» DATA TO USE
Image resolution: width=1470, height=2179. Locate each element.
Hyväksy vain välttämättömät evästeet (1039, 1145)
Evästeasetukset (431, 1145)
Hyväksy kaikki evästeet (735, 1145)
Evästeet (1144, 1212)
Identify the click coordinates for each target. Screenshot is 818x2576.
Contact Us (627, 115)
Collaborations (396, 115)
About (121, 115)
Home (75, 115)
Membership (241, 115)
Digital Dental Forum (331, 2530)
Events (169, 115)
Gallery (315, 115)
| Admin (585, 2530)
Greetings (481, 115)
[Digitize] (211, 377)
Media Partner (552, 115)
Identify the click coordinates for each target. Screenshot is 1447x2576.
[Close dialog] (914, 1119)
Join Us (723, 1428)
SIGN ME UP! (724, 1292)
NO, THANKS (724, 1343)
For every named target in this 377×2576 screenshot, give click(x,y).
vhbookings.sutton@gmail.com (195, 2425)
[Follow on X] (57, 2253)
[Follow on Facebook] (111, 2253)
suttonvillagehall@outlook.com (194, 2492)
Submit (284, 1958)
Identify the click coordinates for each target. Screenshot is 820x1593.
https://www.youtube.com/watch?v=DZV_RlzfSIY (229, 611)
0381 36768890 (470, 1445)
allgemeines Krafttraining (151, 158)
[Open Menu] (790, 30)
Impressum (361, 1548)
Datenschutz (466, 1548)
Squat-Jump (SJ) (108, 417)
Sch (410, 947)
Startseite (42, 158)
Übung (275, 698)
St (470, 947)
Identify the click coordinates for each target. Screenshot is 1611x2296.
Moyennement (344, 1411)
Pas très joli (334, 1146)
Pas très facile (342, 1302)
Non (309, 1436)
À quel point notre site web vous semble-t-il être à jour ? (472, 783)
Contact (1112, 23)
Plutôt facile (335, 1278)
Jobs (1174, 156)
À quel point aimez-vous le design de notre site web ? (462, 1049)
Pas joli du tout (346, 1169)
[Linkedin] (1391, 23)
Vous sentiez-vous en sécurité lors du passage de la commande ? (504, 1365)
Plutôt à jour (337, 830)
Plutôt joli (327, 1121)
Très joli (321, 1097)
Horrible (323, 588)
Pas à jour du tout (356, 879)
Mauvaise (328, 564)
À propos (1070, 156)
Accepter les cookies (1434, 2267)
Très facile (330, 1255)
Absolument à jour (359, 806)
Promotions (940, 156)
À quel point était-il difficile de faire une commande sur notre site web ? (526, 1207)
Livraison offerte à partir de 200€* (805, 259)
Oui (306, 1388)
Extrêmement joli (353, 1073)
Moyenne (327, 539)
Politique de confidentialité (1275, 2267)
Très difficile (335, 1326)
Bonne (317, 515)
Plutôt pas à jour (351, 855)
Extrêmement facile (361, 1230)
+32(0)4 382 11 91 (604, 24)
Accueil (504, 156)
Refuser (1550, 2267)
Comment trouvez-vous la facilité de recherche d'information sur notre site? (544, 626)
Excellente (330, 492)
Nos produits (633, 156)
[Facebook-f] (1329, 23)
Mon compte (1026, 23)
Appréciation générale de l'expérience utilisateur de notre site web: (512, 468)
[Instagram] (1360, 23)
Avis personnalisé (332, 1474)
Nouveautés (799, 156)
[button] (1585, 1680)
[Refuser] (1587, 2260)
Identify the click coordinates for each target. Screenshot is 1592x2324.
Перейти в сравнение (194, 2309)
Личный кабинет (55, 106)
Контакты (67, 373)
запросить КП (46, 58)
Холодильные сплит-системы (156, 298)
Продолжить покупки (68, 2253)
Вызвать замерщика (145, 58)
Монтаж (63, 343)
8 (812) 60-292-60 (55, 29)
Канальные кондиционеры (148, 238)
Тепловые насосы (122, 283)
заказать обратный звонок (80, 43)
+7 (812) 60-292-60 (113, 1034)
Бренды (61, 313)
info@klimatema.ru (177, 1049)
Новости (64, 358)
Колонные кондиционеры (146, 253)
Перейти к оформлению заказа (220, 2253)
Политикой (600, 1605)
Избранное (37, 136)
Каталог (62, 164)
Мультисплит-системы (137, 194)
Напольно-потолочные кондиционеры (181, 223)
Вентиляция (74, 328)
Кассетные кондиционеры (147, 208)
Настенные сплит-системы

» PROBLEM STATEMENT
All of the records above need to be printed again exactly as they appear.

» RESPONSE
Image resolution: width=1470, height=2179. Locate each element.
Hyväksy vain välttämättömät evästeet (1039, 1145)
Evästeasetukset (431, 1145)
Hyväksy kaikki evästeet (735, 1145)
Evästeet (1144, 1212)
Identify the click coordinates for each target. Screenshot is 818x2576.
Contact Us (627, 115)
Collaborations (396, 115)
About (121, 115)
Home (75, 115)
Membership (241, 115)
Digital Dental Forum (331, 2530)
Events (169, 115)
Gallery (315, 115)
| Admin (585, 2530)
Greetings (481, 115)
[Digitize] (211, 377)
Media Partner (552, 115)
Identify the click coordinates for each target. Screenshot is 1447x2576.
[Close dialog] (914, 1119)
Join Us (723, 1428)
SIGN ME UP! (724, 1292)
NO, THANKS (724, 1343)
For every named target in this 377×2576 screenshot, give click(x,y).
vhbookings.sutton@gmail.com (195, 2425)
[Follow on X] (57, 2253)
[Follow on Facebook] (111, 2253)
suttonvillagehall@outlook.com (194, 2492)
Submit (284, 1958)
Identify the click coordinates for each target. Screenshot is 820x1593.
https://www.youtube.com/watch?v=DZV_RlzfSIY (229, 611)
0381 36768890 (470, 1445)
allgemeines Krafttraining (151, 158)
[Open Menu] (790, 30)
Impressum (361, 1548)
Datenschutz (466, 1548)
Squat-Jump (SJ) (108, 417)
Sch (410, 947)
Startseite (42, 158)
Übung (275, 698)
St (470, 947)
Identify the click coordinates for each target. Screenshot is 1611x2296.
Moyennement (344, 1411)
Pas très joli (334, 1146)
Pas très facile (342, 1302)
Non (309, 1436)
À quel point notre site web vous semble-t-il être à jour ? (472, 783)
Contact (1112, 23)
Plutôt facile (335, 1278)
Jobs (1174, 156)
À quel point aimez-vous le design de notre site web ? (462, 1049)
Pas joli du tout (346, 1169)
[Linkedin] (1391, 23)
Vous sentiez-vous en sécurité lors du passage de la commande ? (504, 1365)
Plutôt à jour (337, 830)
Plutôt joli (327, 1121)
Très joli (321, 1097)
Horrible (323, 588)
Pas à jour du tout (356, 879)
Mauvaise (328, 564)
À propos (1070, 156)
Accepter les cookies (1434, 2267)
Très facile (330, 1255)
Absolument à jour (359, 806)
Promotions (940, 156)
À quel point était-il difficile de faire une commande sur notre site web ? (526, 1207)
Livraison offerte à partir de 200€* (805, 259)
Oui (306, 1388)
Extrêmement joli (353, 1073)
Moyenne (327, 539)
Politique de confidentialité (1275, 2267)
Très difficile (335, 1326)
Bonne (317, 515)
Plutôt pas à jour (351, 855)
Extrêmement facile (361, 1230)
+32(0)4 382 11 91 (604, 24)
Accueil (504, 156)
Refuser (1550, 2267)
Comment trouvez-vous la facilité de recherche d'information sur notre site? (544, 626)
Excellente (330, 492)
Nos produits (633, 156)
[Facebook-f] (1329, 23)
Mon compte (1026, 23)
Appréciation générale de l'expérience utilisateur de notre site web: (512, 468)
[Instagram] (1360, 23)
Avis personnalisé (332, 1474)
Nouveautés (799, 156)
[button] (1585, 1680)
[Refuser] (1587, 2260)
Identify the click coordinates for each target. Screenshot is 1592x2324.
Перейти в сравнение (194, 2309)
Личный кабинет (55, 106)
Контакты (67, 373)
запросить КП (46, 58)
Холодильные сплит-системы (156, 298)
Продолжить покупки (68, 2253)
Вызвать замерщика (145, 58)
Монтаж (63, 343)
8 (812) 60-292-60 (55, 29)
Канальные кондиционеры (148, 238)
Тепловые насосы (122, 283)
заказать обратный звонок (80, 43)
+7 (812) 60-292-60 (113, 1034)
Бренды (61, 313)
info@klimatema.ru (177, 1049)
Новости (64, 358)
Колонные кондиционеры (146, 253)
Перейти к оформлению заказа (220, 2253)
Политикой (600, 1605)
Избранное (37, 136)
Каталог (62, 164)
Мультисплит-системы (137, 194)
Напольно-потолочные кондиционеры (181, 223)
Вентиляция (74, 328)
Кассетные кондиционеры (147, 208)
Настенные сплит-системы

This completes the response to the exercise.